**What is being asked**
At the line with "Task: Click the 47% aerial duels ring", start transcribing; stop after the last line of the data below. Keep it exact and leave pictures out.

*** Recorded information ***

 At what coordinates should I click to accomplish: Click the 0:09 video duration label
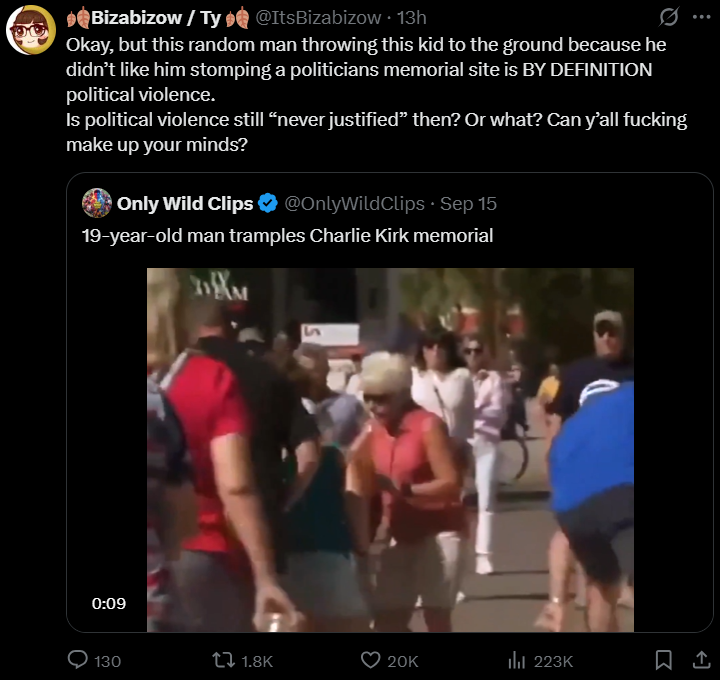tap(109, 603)
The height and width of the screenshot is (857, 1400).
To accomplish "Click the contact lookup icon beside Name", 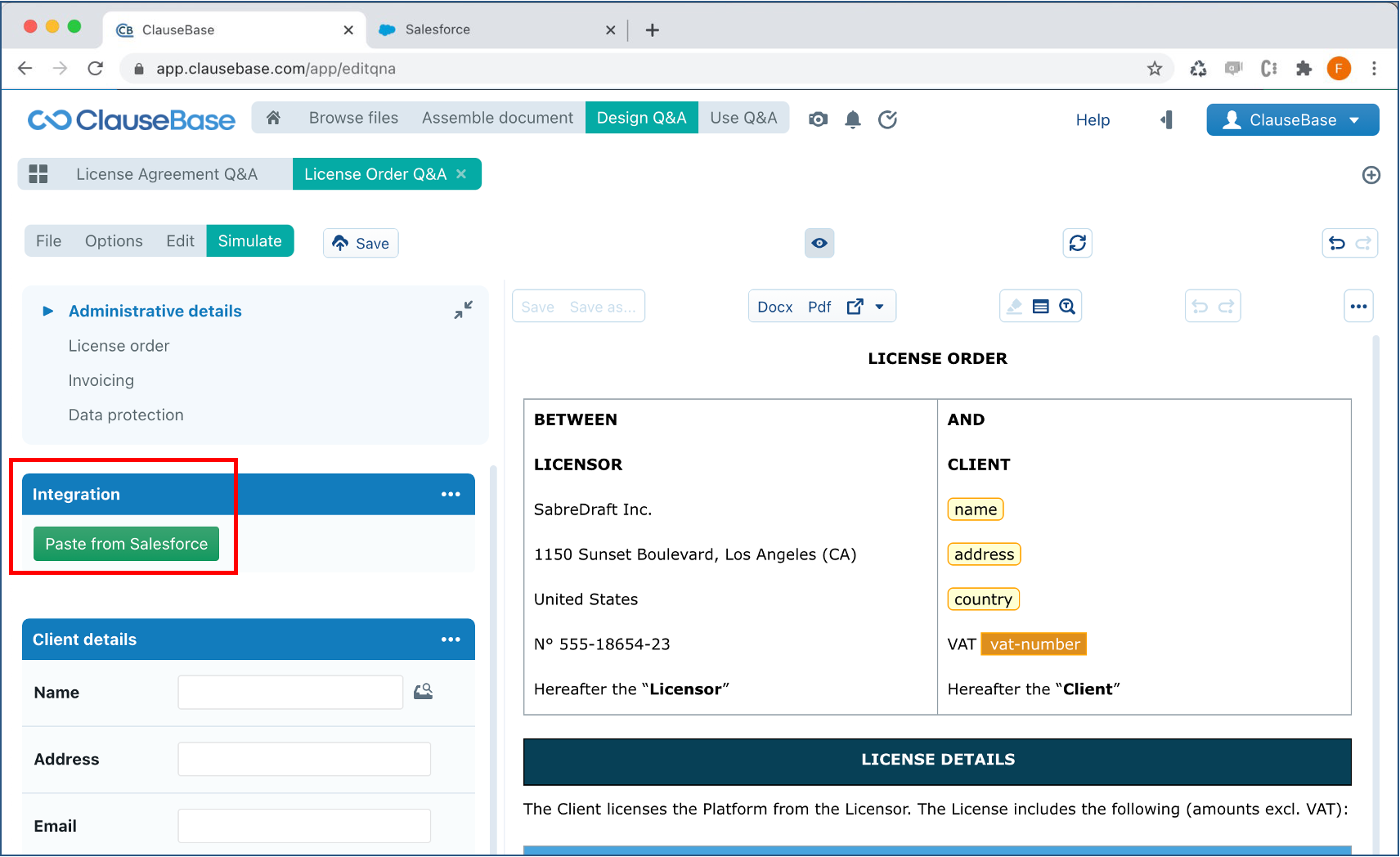I will pos(423,692).
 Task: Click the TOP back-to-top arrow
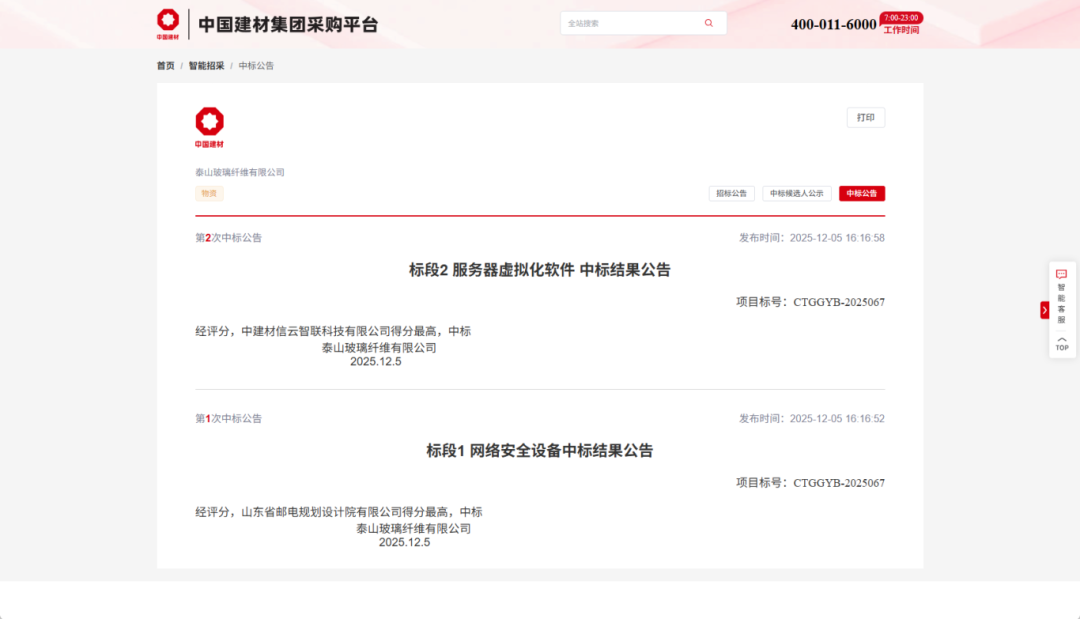point(1062,343)
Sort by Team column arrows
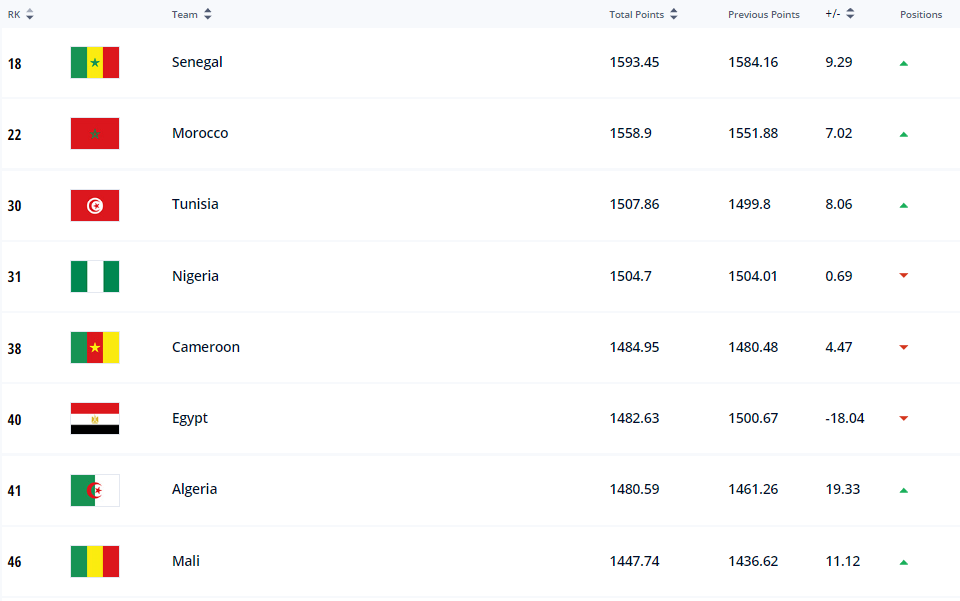The width and height of the screenshot is (960, 601). (207, 14)
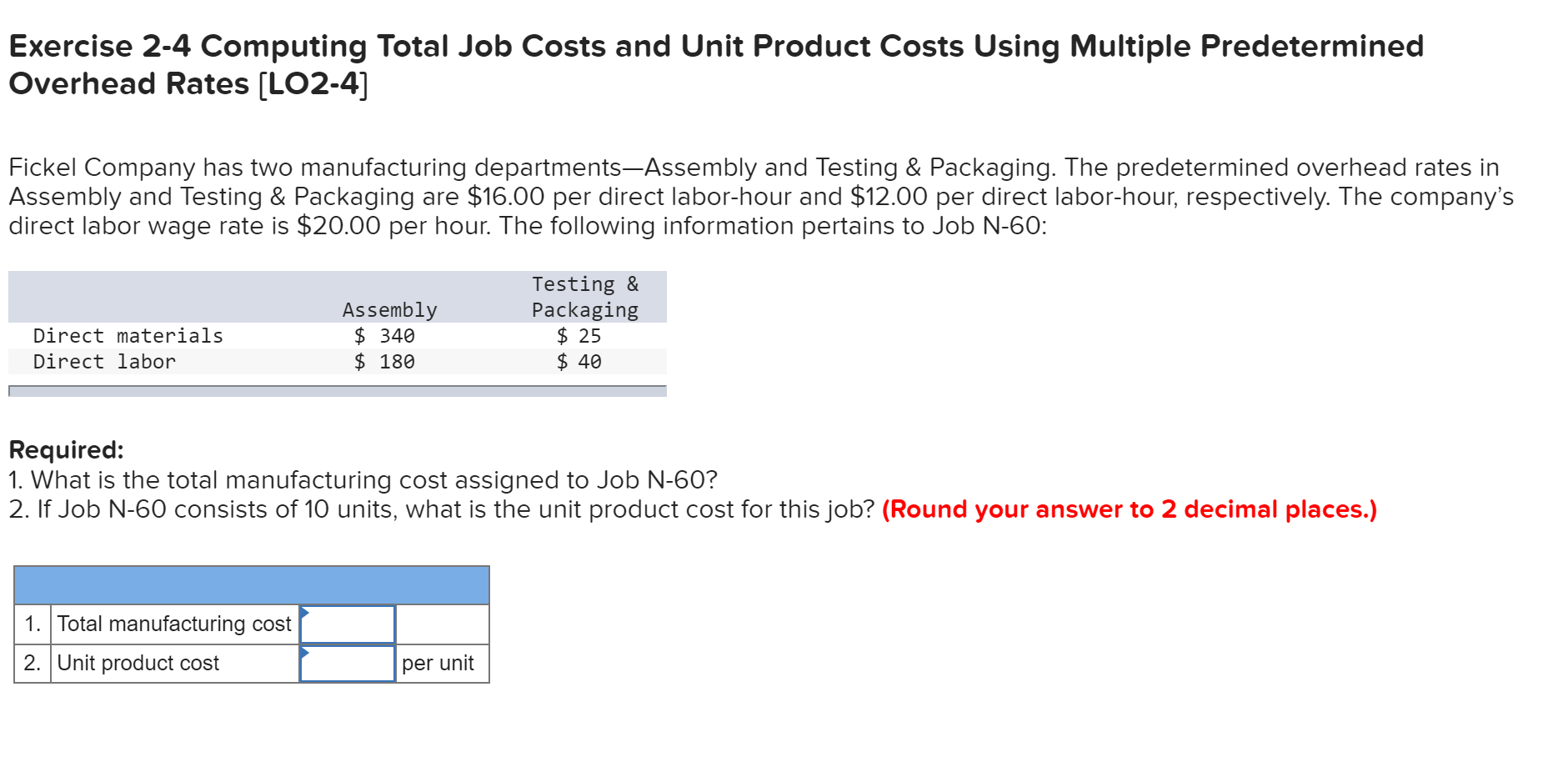
Task: Click the Unit product cost label cell
Action: tap(137, 663)
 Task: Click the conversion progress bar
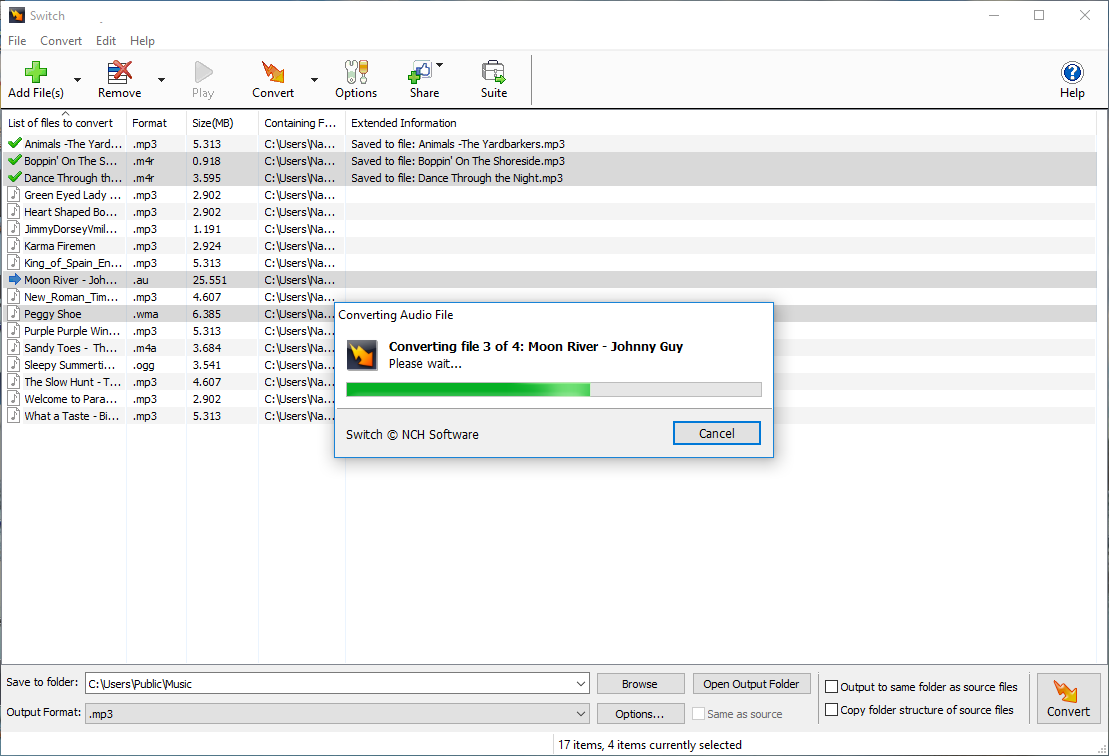[553, 389]
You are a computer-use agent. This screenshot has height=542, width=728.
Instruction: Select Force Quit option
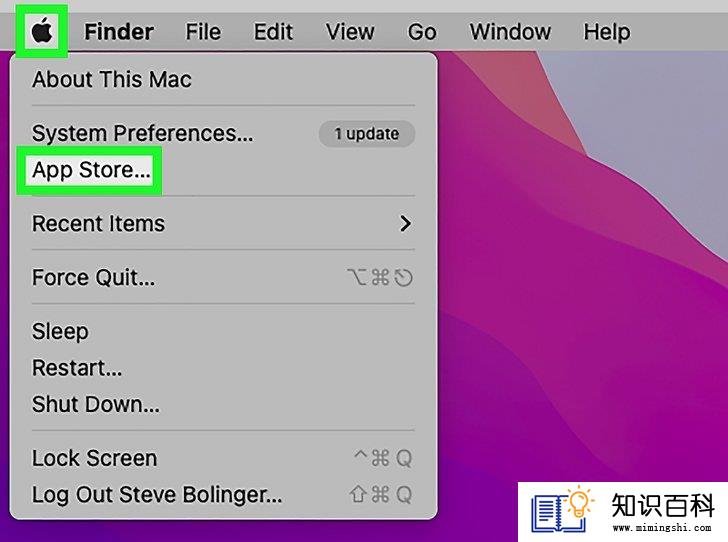(93, 278)
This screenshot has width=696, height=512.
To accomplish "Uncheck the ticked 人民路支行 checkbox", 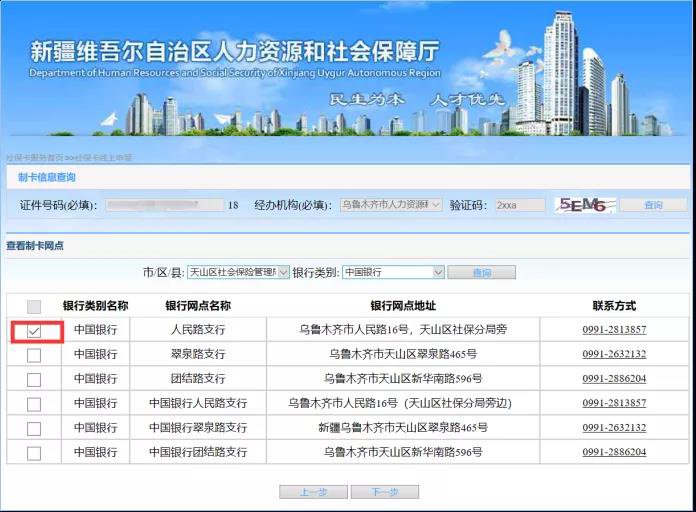I will tap(34, 331).
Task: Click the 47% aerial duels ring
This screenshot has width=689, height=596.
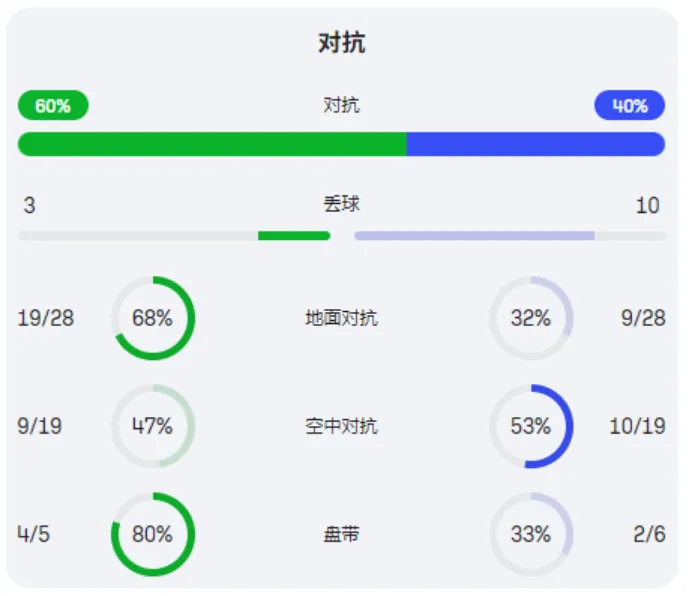Action: pos(152,427)
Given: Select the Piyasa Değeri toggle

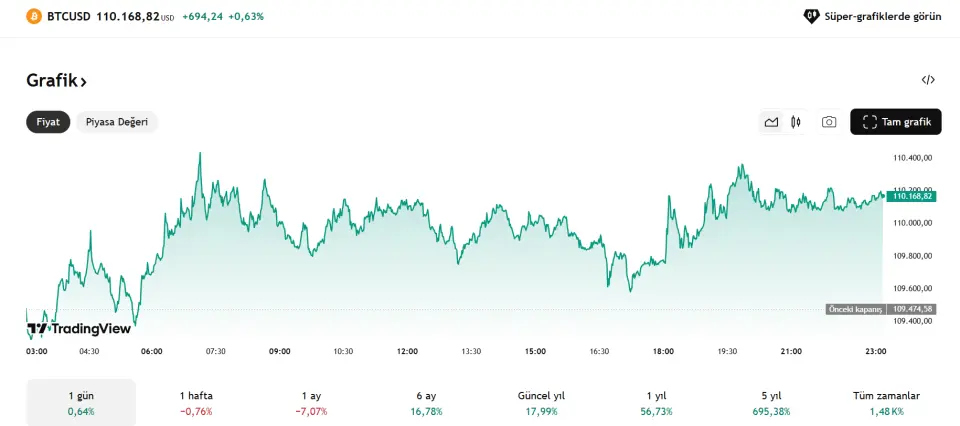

*** End of Recorded information ***

**Exercise result**
Task: Click the 47% aerial duels ring
This screenshot has width=689, height=596.
Action: pos(152,427)
Given: Select the Piyasa Değeri toggle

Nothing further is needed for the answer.